▼▼▼

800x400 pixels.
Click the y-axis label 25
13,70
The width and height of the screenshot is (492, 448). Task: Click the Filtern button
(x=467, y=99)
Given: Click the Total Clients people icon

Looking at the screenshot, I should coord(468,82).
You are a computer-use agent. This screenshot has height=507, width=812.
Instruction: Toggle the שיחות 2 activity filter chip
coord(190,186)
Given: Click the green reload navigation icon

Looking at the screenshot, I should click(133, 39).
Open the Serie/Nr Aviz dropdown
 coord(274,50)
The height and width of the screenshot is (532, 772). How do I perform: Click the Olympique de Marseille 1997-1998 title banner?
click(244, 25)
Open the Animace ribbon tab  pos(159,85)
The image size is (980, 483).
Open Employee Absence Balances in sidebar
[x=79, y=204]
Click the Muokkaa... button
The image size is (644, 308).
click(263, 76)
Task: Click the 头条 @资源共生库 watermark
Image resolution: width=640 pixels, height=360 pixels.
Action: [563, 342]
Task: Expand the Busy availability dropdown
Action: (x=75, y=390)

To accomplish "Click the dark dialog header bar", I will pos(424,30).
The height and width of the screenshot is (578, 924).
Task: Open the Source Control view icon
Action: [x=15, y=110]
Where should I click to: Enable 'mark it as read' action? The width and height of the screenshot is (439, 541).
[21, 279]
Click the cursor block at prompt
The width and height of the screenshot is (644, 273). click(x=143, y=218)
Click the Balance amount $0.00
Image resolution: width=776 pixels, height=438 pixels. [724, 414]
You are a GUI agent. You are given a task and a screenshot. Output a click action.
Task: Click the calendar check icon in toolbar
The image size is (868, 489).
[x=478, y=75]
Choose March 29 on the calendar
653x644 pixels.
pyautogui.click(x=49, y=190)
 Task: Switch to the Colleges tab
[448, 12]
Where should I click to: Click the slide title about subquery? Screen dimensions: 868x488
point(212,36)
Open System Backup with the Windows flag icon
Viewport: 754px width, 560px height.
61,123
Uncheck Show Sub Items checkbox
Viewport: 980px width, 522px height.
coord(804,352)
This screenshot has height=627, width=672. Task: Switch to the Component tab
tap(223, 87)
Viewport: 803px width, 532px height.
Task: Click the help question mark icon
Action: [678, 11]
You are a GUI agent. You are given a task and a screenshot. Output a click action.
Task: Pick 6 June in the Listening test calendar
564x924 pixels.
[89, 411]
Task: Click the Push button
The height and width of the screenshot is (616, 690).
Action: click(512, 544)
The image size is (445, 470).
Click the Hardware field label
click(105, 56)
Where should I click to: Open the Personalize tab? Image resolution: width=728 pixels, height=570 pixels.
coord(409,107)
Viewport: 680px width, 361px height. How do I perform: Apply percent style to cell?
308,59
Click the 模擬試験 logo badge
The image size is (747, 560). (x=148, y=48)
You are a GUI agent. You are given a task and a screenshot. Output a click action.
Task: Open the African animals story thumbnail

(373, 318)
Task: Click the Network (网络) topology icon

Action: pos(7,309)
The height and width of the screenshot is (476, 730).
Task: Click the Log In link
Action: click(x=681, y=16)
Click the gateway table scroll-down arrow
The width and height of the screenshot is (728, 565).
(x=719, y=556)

▲▲▲

TASK GOAL: Every entry needs to be copied again, word for word.

YOUR RESPONSE:
800x400 pixels.
Click the y-axis label 25
13,70
The width and height of the screenshot is (492, 448). Task: Click the Filtern button
(x=467, y=99)
Given: Click the Total Clients people icon

Looking at the screenshot, I should coord(468,82).
You are a computer-use agent. This screenshot has height=507, width=812.
Instruction: Toggle the שיחות 2 activity filter chip
coord(190,186)
Given: Click the green reload navigation icon

Looking at the screenshot, I should click(133, 39).
Open the Serie/Nr Aviz dropdown
 coord(274,50)
The height and width of the screenshot is (532, 772). How do I perform: Click the Olympique de Marseille 1997-1998 title banner?
click(244, 25)
Open the Animace ribbon tab  pos(159,85)
The image size is (980, 483).
Open Employee Absence Balances in sidebar
[x=79, y=204]
Click the Muokkaa... button
The image size is (644, 308).
click(263, 76)
Task: Click the 头条 @资源共生库 watermark
Image resolution: width=640 pixels, height=360 pixels.
Action: [563, 342]
Task: Expand the Busy availability dropdown
Action: (x=75, y=390)

To accomplish "Click the dark dialog header bar", I will pos(424,30).
The height and width of the screenshot is (578, 924).
Task: Open the Source Control view icon
Action: [x=15, y=110]
Where should I click to: Enable 'mark it as read' action? The width and height of the screenshot is (439, 541).
[21, 279]
Click the cursor block at prompt
The width and height of the screenshot is (644, 273). click(x=143, y=218)
Click the Balance amount $0.00
Image resolution: width=776 pixels, height=438 pixels. [724, 414]
You are a GUI agent. You are given a task and a screenshot. Output a click action.
Task: Click the calendar check icon in toolbar
The image size is (868, 489).
[x=478, y=75]
Choose March 29 on the calendar
653x644 pixels.
pyautogui.click(x=49, y=190)
 Task: Switch to the Colleges tab
[448, 12]
Where should I click to: Click the slide title about subquery? Screen dimensions: 868x488
point(212,36)
Open System Backup with the Windows flag icon
Viewport: 754px width, 560px height.
61,123
Uncheck Show Sub Items checkbox
Viewport: 980px width, 522px height.
coord(804,352)
This screenshot has height=627, width=672. Task: Switch to the Component tab
tap(223, 87)
Viewport: 803px width, 532px height.
Task: Click the help question mark icon
Action: [678, 11]
You are a GUI agent. You are given a task and a screenshot. Output a click action.
Task: Pick 6 June in the Listening test calendar
564x924 pixels.
[89, 411]
Task: Click the Push button
The height and width of the screenshot is (616, 690).
Action: click(512, 544)
The image size is (445, 470).
Click the Hardware field label
click(105, 56)
Where should I click to: Open the Personalize tab? Image resolution: width=728 pixels, height=570 pixels.
coord(409,107)
Viewport: 680px width, 361px height. How do I perform: Apply percent style to cell?
308,59
Click the 模擬試験 logo badge
The image size is (747, 560). (x=148, y=48)
You are a GUI agent. You are given a task and a screenshot. Output a click action.
Task: Open the African animals story thumbnail

(373, 318)
Task: Click the Network (网络) topology icon

Action: pos(7,309)
The height and width of the screenshot is (476, 730).
Task: Click the Log In link
Action: click(x=681, y=16)
Click the gateway table scroll-down arrow
The width and height of the screenshot is (728, 565).
(x=719, y=556)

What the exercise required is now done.